Como avanza el título, todas las mujeres son viudas de la localidad costera de Noirmoutier que hablan de su estado, de los recuerdos de su matrimonio, de lo que sienten en el momento de ponerse frente a una cámara, de la pérdida del ser amado, de la soledad. La ausencia de la que hablan esas mujeres es especialmente patente en la escena central. Vestidas de negro, se mueven en torno a una mesa vacía que subraya la línea del horizonte. En ella podría celebrarse un rito que nunca acaba de dar visos de ir a comenzar y que parece simbolizar esa ausencia del amado.


La presencia del mar junto a esas mujeres nos remite a dos figuras míticas relacionadas con los marinos.
La primera de ella es la de Penélope. Las mujeres de Noirmoutier saben que no hay retorno posible de Ulises. Su duelo conforma los nudos de su telar particular y por eso giran sin reposo en torno a esa mesa tan vacía como el mar y el cielo.
La otra figura es la de las sirenas, de la que se hace una inversión. Si su canto atraía fatalmente a los marinos, haciendo que los compañeros de Ulises cerraran sus oídos con cera, la instalación de los auriculares invita al espectador a abrir sus oídos a las voces de las viudas. Escuchar aquí ya no es algo que conduce a la muerte, sino un acercamiento que quizá aporte un efecto terapéutico sobre quien toma la palabra y brinde al espectador la ocasión de identificarse con el otro.

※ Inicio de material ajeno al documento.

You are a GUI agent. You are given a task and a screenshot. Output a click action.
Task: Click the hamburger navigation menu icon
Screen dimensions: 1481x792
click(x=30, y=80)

Porque, en definitiva, la pieza trata de articular formalmente la dificultad de ponerse en el lugar del otro, de compartir el dolor más allá de una momentánea y compasiva identificación. Una vez que se acepta esa invitación, la obra de arte se conforma como un posible ceremonial, por débil que sea, de comunicación, entre dos humanos, entre dos orillas.